Testo di partenza:
● ● ● ● ●

E allora va messo in atto il piano B. Che consiste:
a) nello spoliticizzare l’accaduto e a questo ci pensano le istituzioni e i mezzi di comunicazione. Ci ha provato Gianfranco Fini, neo presidente della Camera, affermando che è stato più grave bruciare una bandiera che non aver ammazzato un giovane.
b) nel tentativo subdolo e ignobile di trasformare la vittima, nella coscienza di noi tutti, trovandogli pecche, atteggiamenti da poter criticare, qualsiasi appiglio per cui anche a livello giudiziario quanto commesso dagli omicidi possa trovare anche una sola minima giustificazione. E a questo ci stanno pensando i legali degli assassini e di nuovo, i mezzi di comunicazione.

● ● ● ● ●

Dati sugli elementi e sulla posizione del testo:
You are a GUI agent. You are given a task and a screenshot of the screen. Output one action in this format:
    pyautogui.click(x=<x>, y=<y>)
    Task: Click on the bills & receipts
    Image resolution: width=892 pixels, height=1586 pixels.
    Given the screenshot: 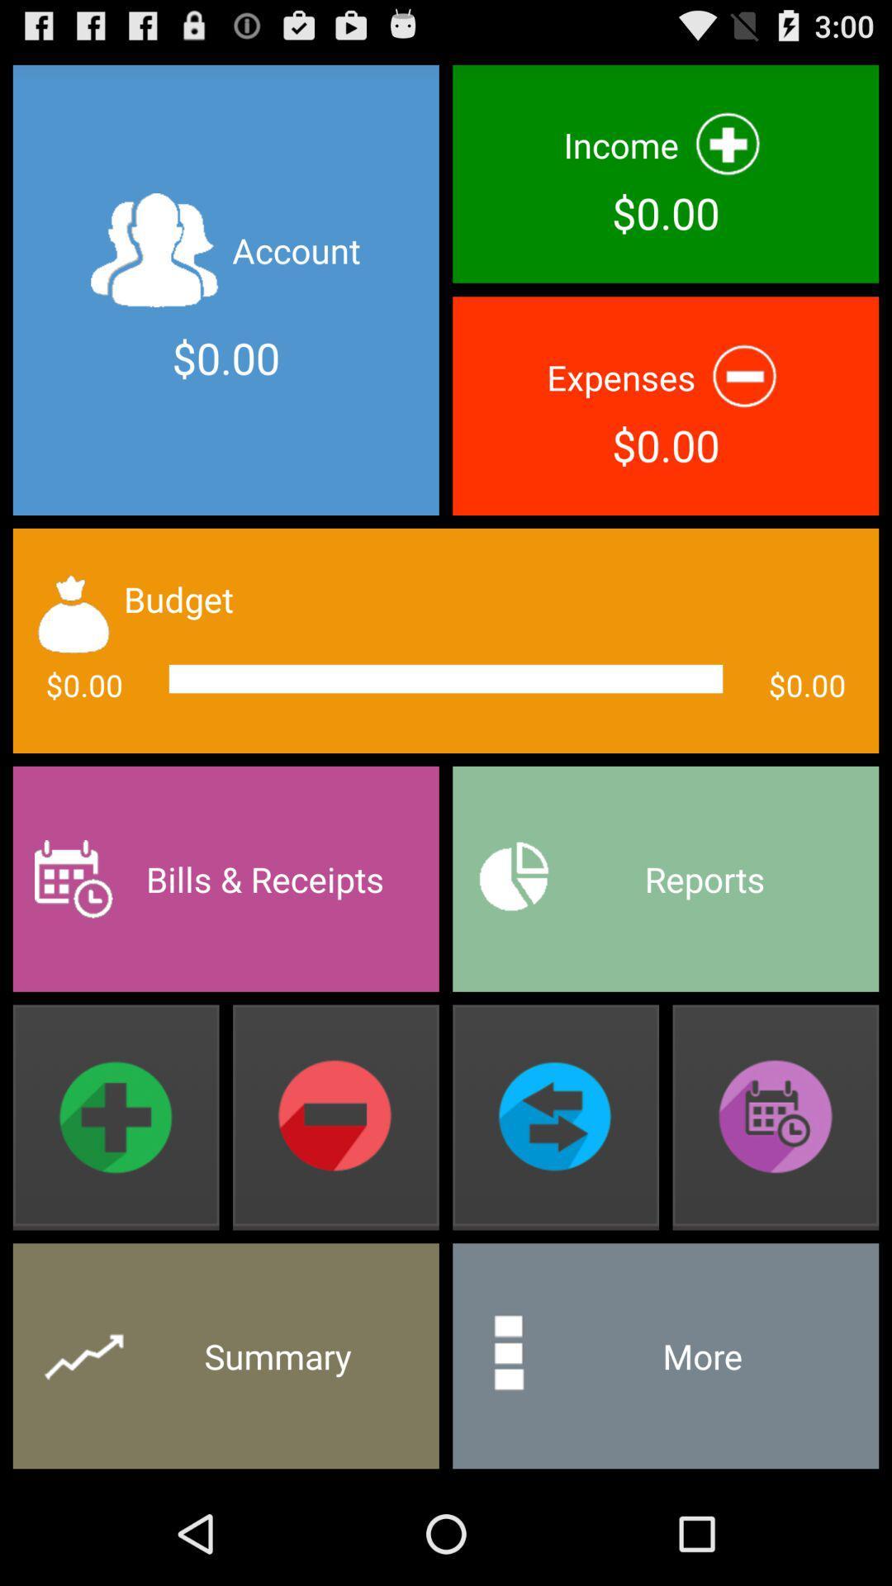 What is the action you would take?
    pyautogui.click(x=226, y=878)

● ● ● ● ●

Lavoro da svolgere:
(A) Riporta fedelmente il passo del testo di partenza che va da «E allora va» fino a «ammazzato un giovane.».
(B) Secondo il testo di partenza, quale carica ricopre Gianfranco Fini?
(C) Stabilisci se ciascuna affermazione concorda con il testo di partenza, rispondendo sì o no e citando le parole decisive. (i) Secondo Gianfranco Fini, bruciare una bandiera è stato meno grave che ammazzare un giovane. (ii) Dello spoliticizzare l'accaduto si occupano le istituzioni e i mezzi di comunicazione. (iii) Del tentativo di trasformare la vittima si occupano soltanto i legali degli assassini.
Le righe non hanno alcun ruolo in questo lavoro.

Risposte scritte:
(A)
E allora va messo in atto il piano B. Che consiste:
a) nello spoliticizzare l’accaduto e a questo ci pensano le istituzioni e i mezzi di comunicazione. Ci ha provato Gianfranco Fini, neo presidente della Camera, affermando che è stato più grave bruciare una bandiera che non aver ammazzato un giovane.

(B) È il neo presidente della Camera.

(C)
(i) No: «è stato più grave bruciare una bandiera che non aver ammazzato un giovane».
(ii) Sì: «a questo ci pensano le istituzioni e i mezzi di comunicazione».
(iii) No: «E a questo ci stanno pensando i legali degli assassini e di nuovo, i mezzi di comunicazione».